START Information given
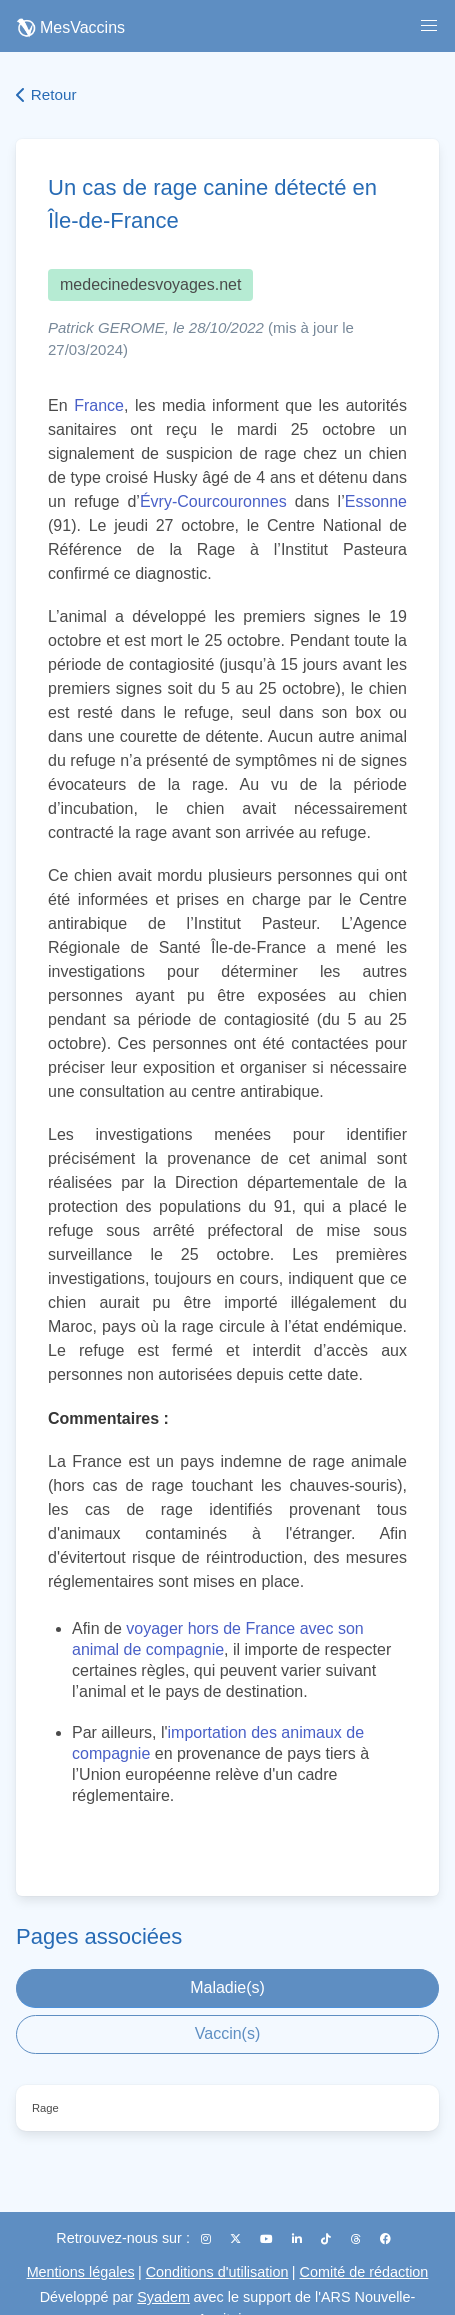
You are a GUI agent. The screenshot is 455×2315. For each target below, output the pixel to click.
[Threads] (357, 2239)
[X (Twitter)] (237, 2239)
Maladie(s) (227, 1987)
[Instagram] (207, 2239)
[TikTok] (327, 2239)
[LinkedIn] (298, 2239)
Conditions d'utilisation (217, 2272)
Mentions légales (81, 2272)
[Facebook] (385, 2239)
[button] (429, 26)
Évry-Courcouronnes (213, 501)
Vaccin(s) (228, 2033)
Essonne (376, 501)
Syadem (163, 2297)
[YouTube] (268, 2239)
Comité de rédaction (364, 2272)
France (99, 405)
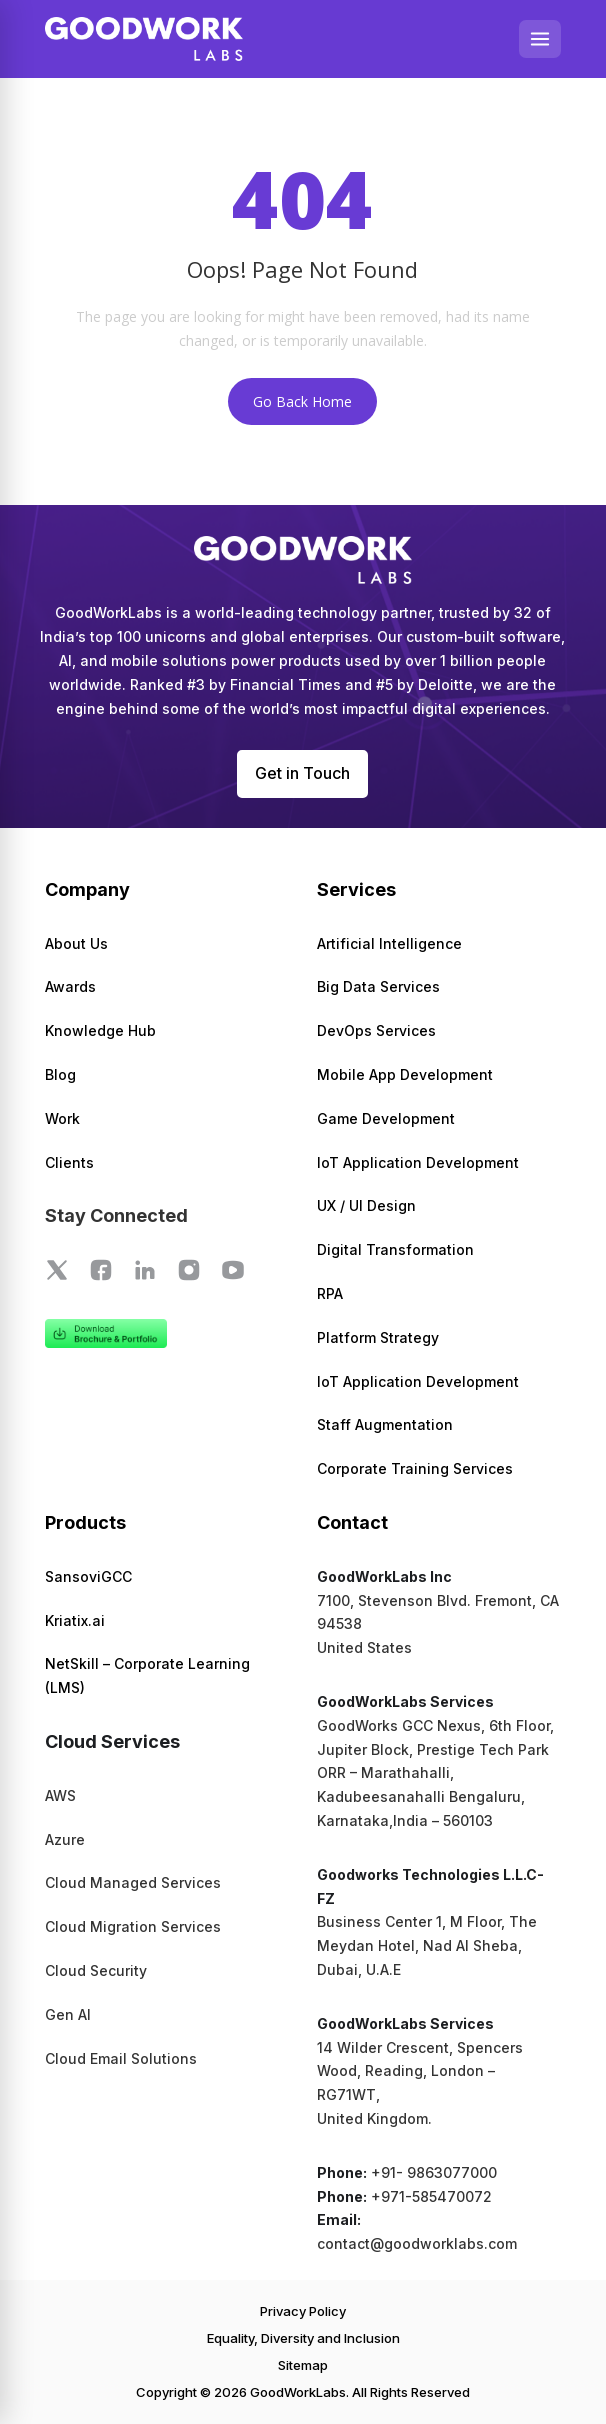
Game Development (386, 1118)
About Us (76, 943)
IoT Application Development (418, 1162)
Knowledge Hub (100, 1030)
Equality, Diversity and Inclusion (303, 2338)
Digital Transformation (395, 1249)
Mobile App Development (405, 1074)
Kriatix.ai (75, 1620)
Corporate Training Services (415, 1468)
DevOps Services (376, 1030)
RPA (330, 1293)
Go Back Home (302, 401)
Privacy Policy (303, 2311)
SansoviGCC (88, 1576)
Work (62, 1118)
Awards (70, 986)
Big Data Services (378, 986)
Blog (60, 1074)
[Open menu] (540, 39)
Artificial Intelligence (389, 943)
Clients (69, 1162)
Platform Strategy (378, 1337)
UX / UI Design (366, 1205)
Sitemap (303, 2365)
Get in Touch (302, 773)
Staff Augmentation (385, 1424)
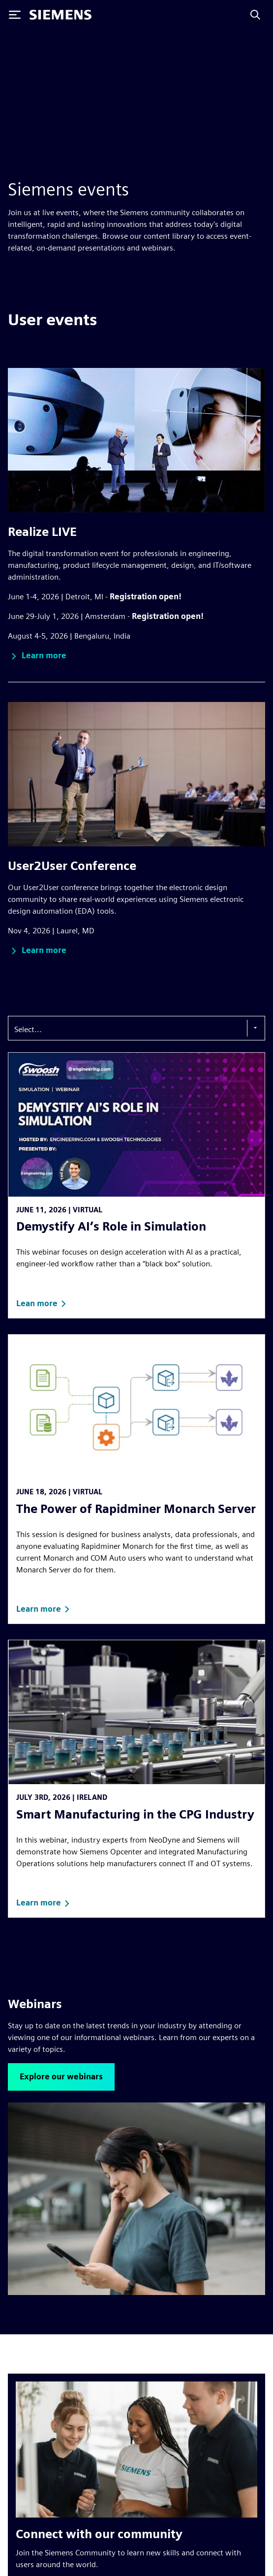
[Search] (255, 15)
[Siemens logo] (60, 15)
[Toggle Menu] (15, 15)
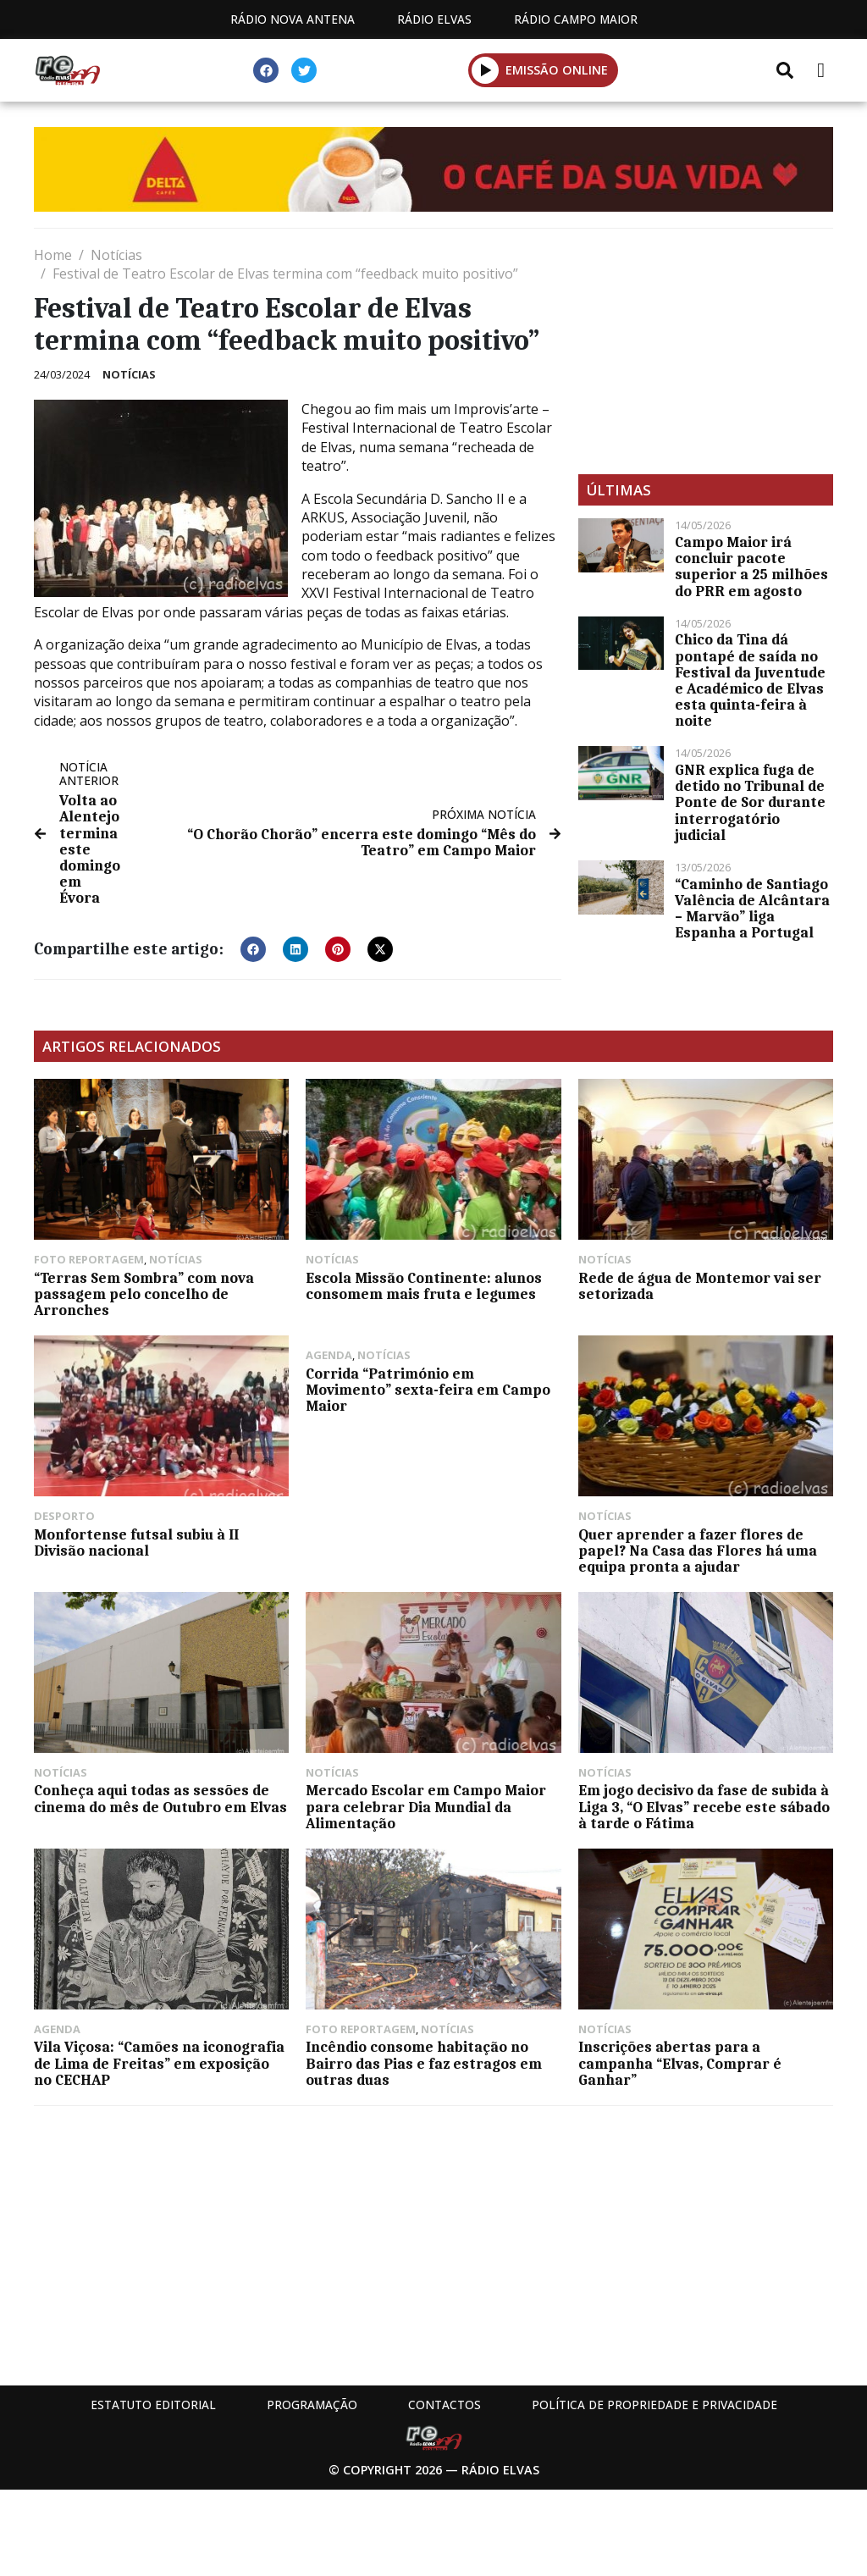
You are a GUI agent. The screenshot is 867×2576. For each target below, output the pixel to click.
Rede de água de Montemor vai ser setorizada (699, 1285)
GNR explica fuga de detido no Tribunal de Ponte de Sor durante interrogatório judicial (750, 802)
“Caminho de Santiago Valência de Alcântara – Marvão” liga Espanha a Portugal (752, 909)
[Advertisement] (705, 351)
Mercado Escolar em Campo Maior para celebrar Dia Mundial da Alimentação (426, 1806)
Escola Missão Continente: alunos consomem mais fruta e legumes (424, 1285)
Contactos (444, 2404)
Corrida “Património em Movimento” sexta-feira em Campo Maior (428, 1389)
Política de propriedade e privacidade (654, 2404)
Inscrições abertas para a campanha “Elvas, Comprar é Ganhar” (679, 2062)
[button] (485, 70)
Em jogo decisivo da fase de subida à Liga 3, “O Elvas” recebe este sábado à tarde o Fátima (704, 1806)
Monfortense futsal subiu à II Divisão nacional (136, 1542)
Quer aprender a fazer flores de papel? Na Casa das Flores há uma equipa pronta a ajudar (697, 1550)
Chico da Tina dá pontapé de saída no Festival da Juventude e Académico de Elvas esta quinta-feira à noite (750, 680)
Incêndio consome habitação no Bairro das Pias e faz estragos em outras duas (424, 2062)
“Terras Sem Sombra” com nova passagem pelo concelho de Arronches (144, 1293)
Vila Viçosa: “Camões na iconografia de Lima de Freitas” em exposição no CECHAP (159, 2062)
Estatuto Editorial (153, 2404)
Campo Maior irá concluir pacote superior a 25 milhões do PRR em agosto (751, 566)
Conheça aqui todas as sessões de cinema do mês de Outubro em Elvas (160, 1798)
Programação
END Information given
Exercise directions
Render everything in the material above, from its start down through the line that contains "GNR explica fuga", as a numbered list, leaving out blank lines and the pictures.

Answer to the problem
1. You are a GUI agent. The screenshot is 455×2315. For each target below, output the pixel to click.
2. [Threads] (357, 2239)
3. [X (Twitter)] (237, 2239)
4. Maladie(s) (227, 1987)
5. [Instagram] (207, 2239)
6. [TikTok] (327, 2239)
7. [LinkedIn] (298, 2239)
8. Conditions d'utilisation (217, 2272)
9. Mentions légales (81, 2272)
10. [Facebook] (385, 2239)
11. [button] (429, 26)
12. Évry-Courcouronnes (213, 501)
13. Vaccin(s) (228, 2033)
14. Essonne (376, 501)
15. Syadem (163, 2297)
16. [YouTube] (268, 2239)
17. Comité de rédaction (364, 2272)
18. France (99, 405)
19. Game Development (386, 1118)
20. About Us (76, 943)
21. IoT Application Development (418, 1162)
22. Knowledge Hub (100, 1030)
23. Equality, Diversity and Inclusion (303, 2338)
24. Digital Transformation (395, 1249)
25. Mobile App Development (405, 1074)
26. Kriatix.ai (75, 1620)
27. Corporate Training Services (415, 1468)
28. DevOps Services (376, 1030)
29. RPA (330, 1293)
30. Go Back Home (302, 401)
31. Privacy Policy (303, 2311)
32. SansoviGCC (88, 1576)
33. Work (62, 1118)
34. Awards (70, 986)
35. Big Data Services (378, 986)
36. Blog (60, 1074)
37. [Open menu] (540, 39)
38. Artificial Intelligence (389, 943)
39. Clients (69, 1162)
40. Platform Strategy (378, 1337)
41. UX / UI Design (366, 1205)
42. Sitemap (303, 2365)
43. Get in Touch (302, 773)
44. Staff Augmentation (385, 1424)
45. [Search] (255, 15)
46. [Siemens logo] (60, 15)
47. [Toggle Menu] (15, 15)
48. You are a GUI agent. The screenshot is 867×2576. For each target below, output the pixel to click.
49. Rede de água de Montemor vai ser setorizada (699, 1285)
50. GNR explica fuga de detido no Tribunal de Ponte de Sor durante interrogatório judicial (750, 802)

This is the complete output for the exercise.